══ Source extract
# rethinking my need/want for a drum carder



## lathermaker (May 7, 2010)

My husband asked me what I wanted for my birthday/our anniversary (which is today...23 years) I told him I wanted something for my fiber addiction. So, I went scrounging on Ravelry and came up with a blending hackle with a 4 pitch comb set. I can't quite make up my mind on the drum carder I want...it's a whole big chunk-o-change....and I'm not certain that my bad shoulders would be to happy with all that crankin'. But, I digress.....

So, I settled on the blending hackle because I could resell it without too much problem later...

Wellllll.....Got the set today. My, My...is this thing FUN! I enjoy it. It makes beautiful blended roving without a whole lot of fooling around. Now I'm wondering......do I really need a drum carder?????.....hmmmmmm


----------



## Marchwind (May 10, 2002)

Congratulations on the Hackle and the marriage longevity. You should see if you can get a copy of this seasons Spin Off magazine they have a whole section in there on using a blending Hackle.


----------



## Pearl B (Sep 27, 2008)

Oh joy, a potentially new toy! I didnt even know there was such a thing.


----------



## lathermaker (May 7, 2010)

It's an older version of this one with a 4 pitch comb to go with it. Not new, but it does a good job. Mine uses regular 
C-clamps, not the nice wood & hook ones.
════
- **Required tasks**
a: List each distinct username that posts in the drum carder forum thread.
b: In the drum carder forum thread, which magazine does Marchwind suggest for its section on using a blending hackle?
c: Continue the drum carder forum thread from its final post.
══ Excerpted records
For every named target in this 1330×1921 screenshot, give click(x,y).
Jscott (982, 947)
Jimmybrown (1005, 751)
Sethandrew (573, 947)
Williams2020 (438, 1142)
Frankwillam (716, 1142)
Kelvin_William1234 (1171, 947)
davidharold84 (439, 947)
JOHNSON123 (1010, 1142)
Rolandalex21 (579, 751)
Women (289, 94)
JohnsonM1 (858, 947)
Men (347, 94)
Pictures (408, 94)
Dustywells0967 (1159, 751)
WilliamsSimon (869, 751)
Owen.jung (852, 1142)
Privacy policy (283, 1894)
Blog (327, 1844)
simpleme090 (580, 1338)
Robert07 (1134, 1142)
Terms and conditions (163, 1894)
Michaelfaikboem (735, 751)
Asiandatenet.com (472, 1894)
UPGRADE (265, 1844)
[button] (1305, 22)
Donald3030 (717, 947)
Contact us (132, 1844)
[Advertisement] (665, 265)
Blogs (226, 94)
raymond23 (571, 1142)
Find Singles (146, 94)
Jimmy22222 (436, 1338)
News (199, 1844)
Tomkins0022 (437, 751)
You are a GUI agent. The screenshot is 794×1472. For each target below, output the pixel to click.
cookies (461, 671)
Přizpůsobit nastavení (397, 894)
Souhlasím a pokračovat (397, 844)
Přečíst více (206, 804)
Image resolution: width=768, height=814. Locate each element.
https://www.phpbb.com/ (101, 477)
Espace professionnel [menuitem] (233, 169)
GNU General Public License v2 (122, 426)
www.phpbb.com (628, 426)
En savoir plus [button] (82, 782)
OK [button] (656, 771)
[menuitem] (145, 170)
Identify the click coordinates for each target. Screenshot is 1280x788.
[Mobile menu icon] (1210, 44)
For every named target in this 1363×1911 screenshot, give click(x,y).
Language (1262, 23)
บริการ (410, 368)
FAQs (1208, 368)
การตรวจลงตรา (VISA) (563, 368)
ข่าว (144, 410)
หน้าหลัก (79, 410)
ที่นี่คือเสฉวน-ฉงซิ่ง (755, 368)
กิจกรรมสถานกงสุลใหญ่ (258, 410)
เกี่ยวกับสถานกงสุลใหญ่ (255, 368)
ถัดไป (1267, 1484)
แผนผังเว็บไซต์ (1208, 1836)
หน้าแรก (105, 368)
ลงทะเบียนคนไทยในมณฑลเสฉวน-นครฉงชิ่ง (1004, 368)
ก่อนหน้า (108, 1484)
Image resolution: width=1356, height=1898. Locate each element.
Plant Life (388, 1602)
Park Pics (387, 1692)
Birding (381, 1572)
════
- **Responses**
a: lathermaker, Marchwind, Pearl B

b: Spin Off magazine

c:
They call is a "blending hackle" but I've been using it to comb out clean locks, then diz those off into sliver roving.. It's just a big ole comb!


----------



## lathermaker (May 7, 2010)

WIHH; girl, you really are a hard core enabler! :hrm: I can see your points with eyes wide open. I like to spin EVERYTHING, from a slick as glass worsted, to a bumpy, lumpy, lofty art yarn....sigh....I think my next step is to see if I can borrow a carder to try it out....


----------



## Oma2three (May 5, 2012)

Let me tell you my daughter and I saw a drum carder at a fiber fest and thought how neat .so she went out and purchased one for me.Well I used it once.Found it to be pretty messy to use in the kitchen, no room in the craftroom (too much other stuff in there ) ,so it sits in the sunroom waiting to be put to work.really wished we could have borrowed one first.But then we tend to jump right in and be a bit compulsive SOOO my advice would be borrow one first and seehow you like it.


----------



## Marchwind (May 10, 2002)

A LOT depends on the brand you get also. The chain drive careers tend to be a bit easier to use, crank. If you over load any of them you will tend to make it difficult if not impossible to crank besides you can break it. As for the mess, yep they can be messy but that is part of their job, they will get out a lot of VM and dirt so have it in an area that is easy to clean.

I love my drum carder especially for big projects. I cannot imagine you would find a drum carder harder on your body than hand cards.

Oma2three maybe you would consider selling yours to Lathermaker?


----------



## Oma2three (May 5, 2012)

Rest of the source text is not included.